A complete QoS/QoE monitoring system consists of one or multiple probes, placed in specific locations in a transmission chain, with the purpose of determining the quality of a service at a given point in time, for a certain location. Since probes may just forward captured information, with the quality calculation happening at a central location, we identify two distinct points [8]: 1) the monitoring point, at which information is collected, and 2) the quality estimation point, at which the information is used to calculate a quality indicator.

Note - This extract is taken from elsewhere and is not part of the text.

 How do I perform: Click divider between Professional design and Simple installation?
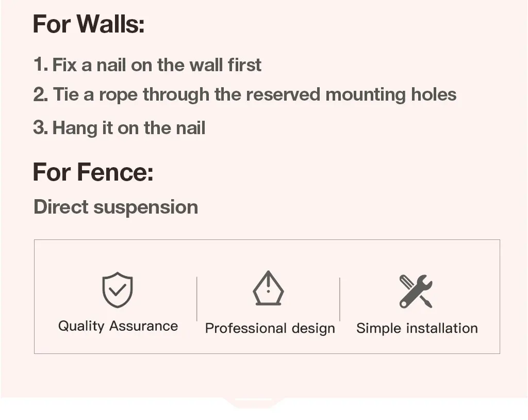tap(339, 299)
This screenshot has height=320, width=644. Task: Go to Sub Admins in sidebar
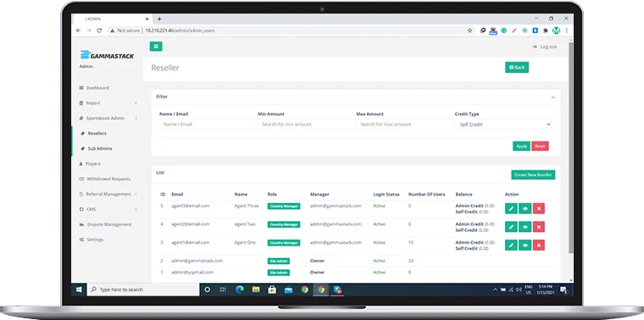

In Fig. 4, we give an overview of a typical situation in which an OTT provides content to a customer. The OTT ingests content to a Content Distribution Network (CDN), which again is peered to an ISP’s core network. The ISP provides access to the customer via an access network. Generally, we refer to client-side and network-centric monitoring. In case of client-side monitoring, the probe is placed in the customers’ premises, as suggested by the name. However, network-centric monitoring is not so self-explanatory: it refers to placing the probe either in an access network, or in the core ISP network.

Fig. 4
figure 4

Simplified network topology for OTT media services delivered to fixed/mobile-network consumer. Dashed lines indicate encrypted payload

Figure 4 also shows the tunnels that may exist in case of end-to-end encryption between an OTT and a customer. Content encryption — such as video bitstreams protected by Digital Rights Management (DRM) — has its server-side endpoint at the OTT. CDNs are typically the endpoint for application-layer (e.g., TLS-based HTTPS) encryption. We will later refer to the challenges that ISPs face because of these data tunnels when it comes to QoE monitoring.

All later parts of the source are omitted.